Feel her… the way she looked up at me, laid back on that towel—half invitation, half challenge…
the way her body arched into mine like she wasn’t scared. Like she was just… ready.
She trusted me. She asked… practically demanded that I kiss her. And I did. Because I couldn’t stop myself.
That should scare the shit out of me. Instead, it’s all I can think about. She’s all I can think about.
I towel off, grab a clean shirt, and yank the cabin door open like the air outside might help. It doesn’t. The heat’s thick, heavy, slow—Hill Country summer pressing down like it wants to smother everything.
I drag my hands through my wet hair and stalk down the porch steps toward the river.
I need to move.
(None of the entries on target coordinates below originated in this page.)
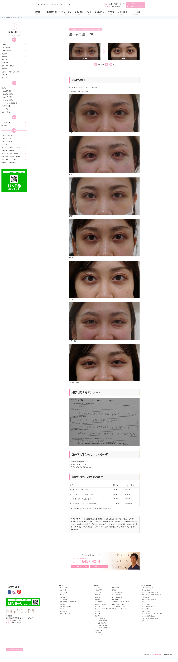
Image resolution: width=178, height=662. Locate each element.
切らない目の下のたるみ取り (10, 72)
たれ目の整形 (5, 63)
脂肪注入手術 (5, 144)
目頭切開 (4, 54)
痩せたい (144, 602)
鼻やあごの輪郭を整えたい (149, 599)
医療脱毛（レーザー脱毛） (9, 162)
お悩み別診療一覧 (146, 585)
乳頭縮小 (4, 125)
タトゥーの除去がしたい (148, 606)
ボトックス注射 (6, 138)
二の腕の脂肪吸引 (8, 94)
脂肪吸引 (4, 88)
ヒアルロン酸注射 (7, 135)
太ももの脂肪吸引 (8, 100)
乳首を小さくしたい (147, 611)
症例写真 (8, 17)
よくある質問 (63, 599)
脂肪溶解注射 (5, 106)
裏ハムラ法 (4, 78)
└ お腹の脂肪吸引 (101, 623)
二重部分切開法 (6, 51)
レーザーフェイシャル (8, 150)
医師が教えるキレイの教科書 (68, 602)
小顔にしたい (145, 597)
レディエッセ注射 (7, 141)
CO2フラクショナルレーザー (10, 156)
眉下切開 (4, 69)
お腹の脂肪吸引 (8, 97)
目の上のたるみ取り (7, 66)
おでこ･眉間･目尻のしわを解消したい (152, 613)
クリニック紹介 (64, 587)
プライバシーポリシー (66, 609)
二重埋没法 (4, 45)
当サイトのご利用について (67, 613)
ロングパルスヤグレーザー (9, 153)
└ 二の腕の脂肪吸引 (101, 620)
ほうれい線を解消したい (148, 616)
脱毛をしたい (145, 620)
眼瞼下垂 (4, 60)
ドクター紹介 (63, 590)
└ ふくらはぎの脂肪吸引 (103, 627)
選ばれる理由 (63, 592)
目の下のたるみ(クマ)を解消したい (151, 594)
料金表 (62, 594)
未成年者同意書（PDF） (14, 649)
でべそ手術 (4, 109)
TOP (2, 17)
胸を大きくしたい (147, 609)
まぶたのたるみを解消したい (150, 592)
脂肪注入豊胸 (5, 122)
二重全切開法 (5, 48)
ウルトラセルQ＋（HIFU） (9, 159)
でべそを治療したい (147, 604)
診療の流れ (63, 604)
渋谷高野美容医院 (157, 654)
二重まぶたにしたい (147, 587)
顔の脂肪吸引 (7, 91)
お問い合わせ (135, 3)
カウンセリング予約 (135, 6)
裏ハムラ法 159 (17, 17)
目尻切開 (4, 57)
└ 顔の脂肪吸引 (100, 618)
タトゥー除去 (5, 112)
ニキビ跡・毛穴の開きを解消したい (151, 618)
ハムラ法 (4, 75)
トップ (61, 585)
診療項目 (96, 585)
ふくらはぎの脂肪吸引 (10, 103)
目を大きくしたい (147, 590)
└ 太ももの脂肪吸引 (101, 625)
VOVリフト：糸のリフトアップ (11, 147)
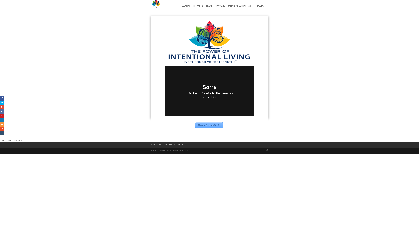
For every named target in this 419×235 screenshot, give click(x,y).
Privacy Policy (156, 144)
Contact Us (178, 144)
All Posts (186, 6)
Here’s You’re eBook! (209, 125)
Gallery (260, 6)
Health (209, 6)
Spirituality (220, 6)
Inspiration (198, 6)
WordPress (186, 150)
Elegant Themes (166, 150)
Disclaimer (168, 144)
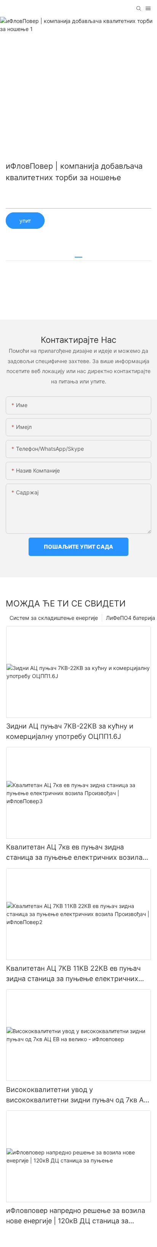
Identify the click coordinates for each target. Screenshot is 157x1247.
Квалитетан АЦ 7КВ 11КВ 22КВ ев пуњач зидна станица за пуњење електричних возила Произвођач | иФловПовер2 (73, 974)
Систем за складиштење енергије (54, 618)
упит (25, 220)
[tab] (78, 254)
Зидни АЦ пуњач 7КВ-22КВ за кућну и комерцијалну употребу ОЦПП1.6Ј (69, 731)
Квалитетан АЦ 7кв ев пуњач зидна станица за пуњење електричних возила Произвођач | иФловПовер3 (74, 852)
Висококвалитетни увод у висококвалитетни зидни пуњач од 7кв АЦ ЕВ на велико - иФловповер (77, 1095)
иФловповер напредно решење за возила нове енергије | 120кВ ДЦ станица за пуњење (75, 1216)
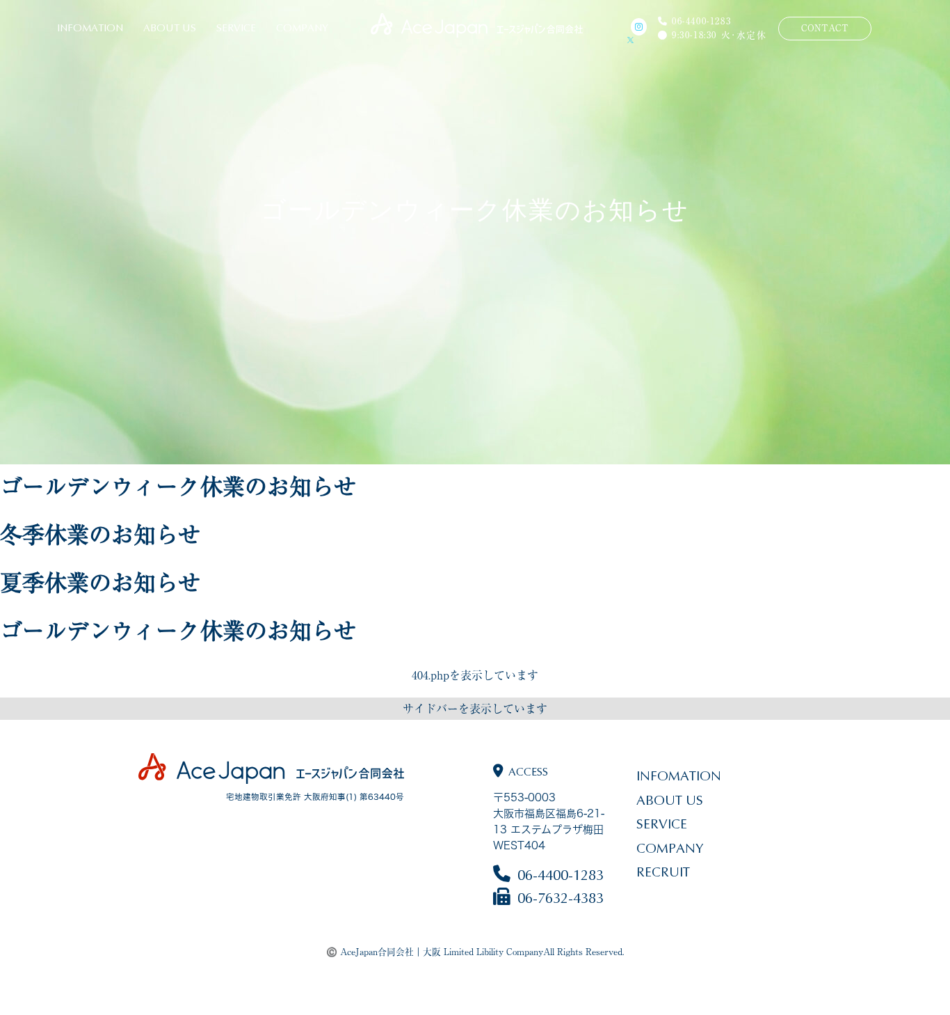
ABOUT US (169, 28)
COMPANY (302, 28)
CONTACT (824, 28)
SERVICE (236, 28)
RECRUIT (663, 872)
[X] (637, 40)
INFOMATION (90, 28)
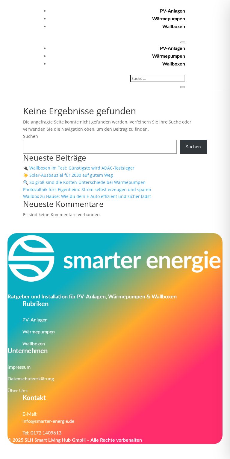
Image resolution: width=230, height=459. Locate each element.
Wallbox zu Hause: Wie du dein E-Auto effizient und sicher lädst (87, 196)
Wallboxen (173, 26)
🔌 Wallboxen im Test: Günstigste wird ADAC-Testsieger (78, 168)
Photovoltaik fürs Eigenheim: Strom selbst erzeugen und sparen (87, 189)
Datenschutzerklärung (30, 378)
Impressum (19, 367)
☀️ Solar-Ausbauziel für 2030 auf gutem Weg (68, 175)
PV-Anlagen (172, 11)
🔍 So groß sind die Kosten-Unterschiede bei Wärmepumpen (84, 182)
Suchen (30, 136)
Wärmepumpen (168, 18)
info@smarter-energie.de (48, 421)
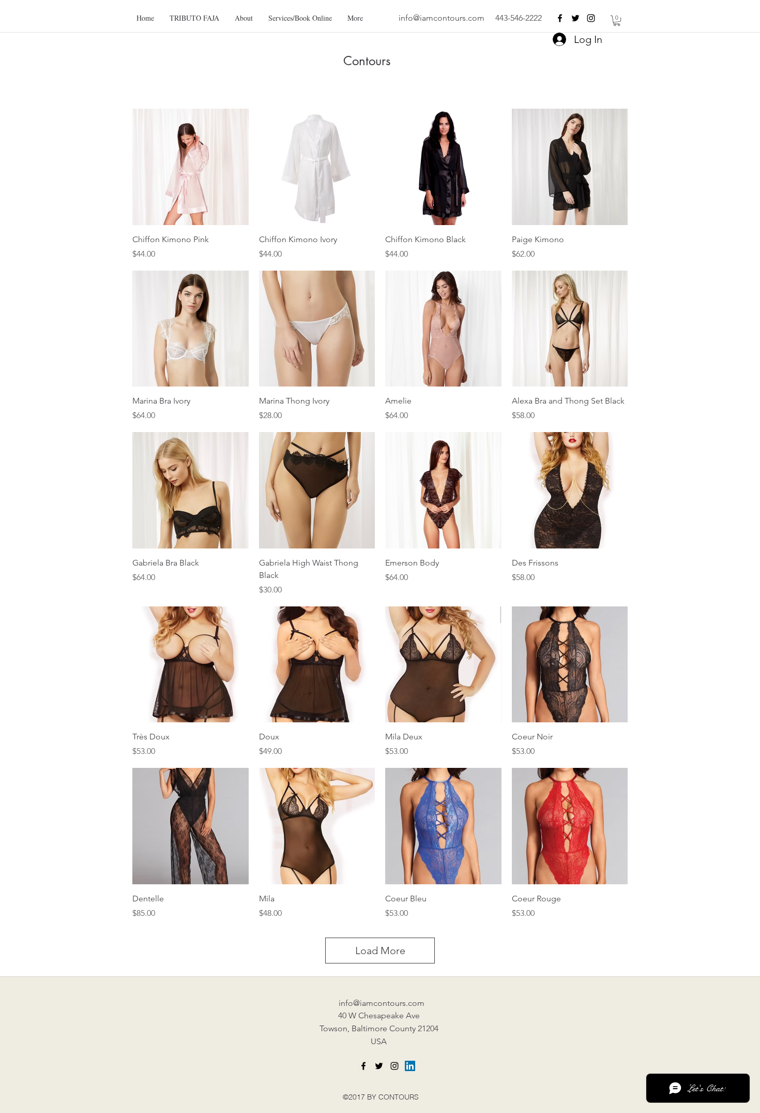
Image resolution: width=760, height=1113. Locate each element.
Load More (380, 950)
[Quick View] (190, 167)
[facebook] (560, 18)
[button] (617, 21)
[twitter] (575, 18)
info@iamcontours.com (441, 18)
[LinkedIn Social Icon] (410, 1066)
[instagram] (591, 18)
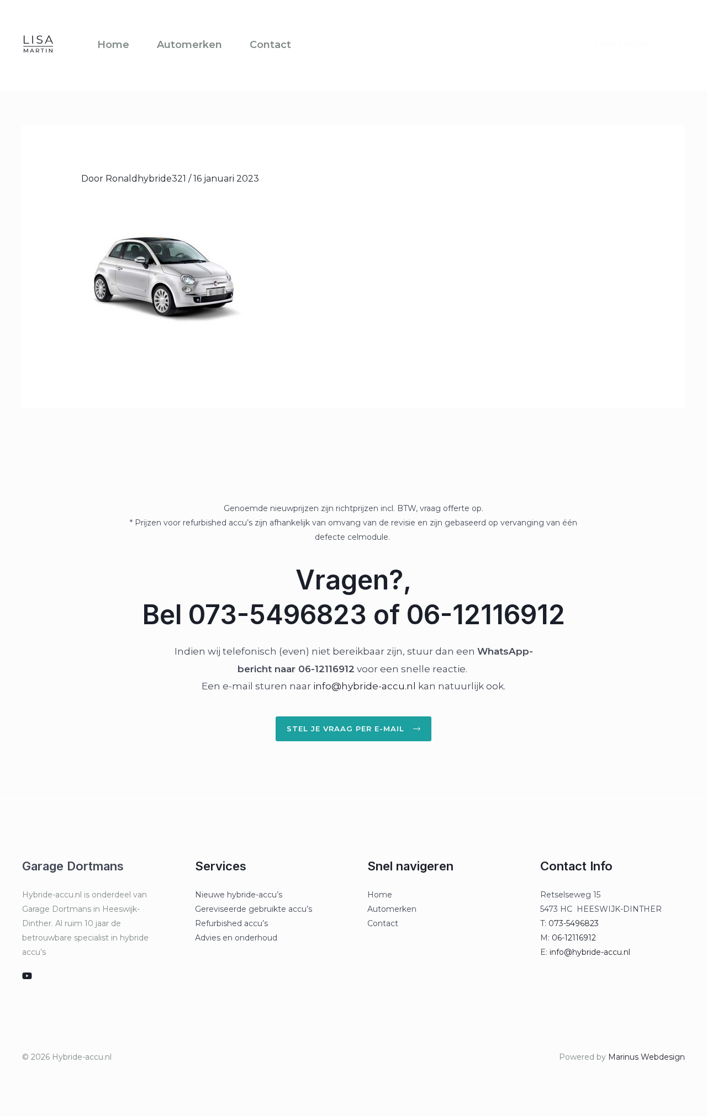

Burn it out. Bleed it out. But she’s already there on the dock.
Blakelyn .
Sitting on the edge of the worn, sun-warmed wood with her legs dangling in the water, her hair loose and blowing in the breeze, and her eyes half-lidded like she knew I’d come, like she was waiting for me.
She doesn’t look surprised when I sit next to her. She doesn’t even look at me. “You’re running,” she says.
I’m sitting right here.
Flinching, I snap, “What? I’m fucking sitting beside you.”
She sighs. “Not with your body, Gruene. You are beside me, but you’re not. Everything else is sprinting.” She laughs but there’s no humor in it. It’s sad. “I’ve done it enough. I recognize it.”
I stare at the river, her words repeating inside my head. “I told you I wasn’t ready.”
She chuckles, but again, it’s not funny. “And I told you neither was I.” She’s also staring straight ahead.
“I shouldn’t have touched you.” I grunt.
She nods. “But you did.”
We’re silent. The lull of the water and the cicadas fill the air.
“You regret kissing me?” she finally asks.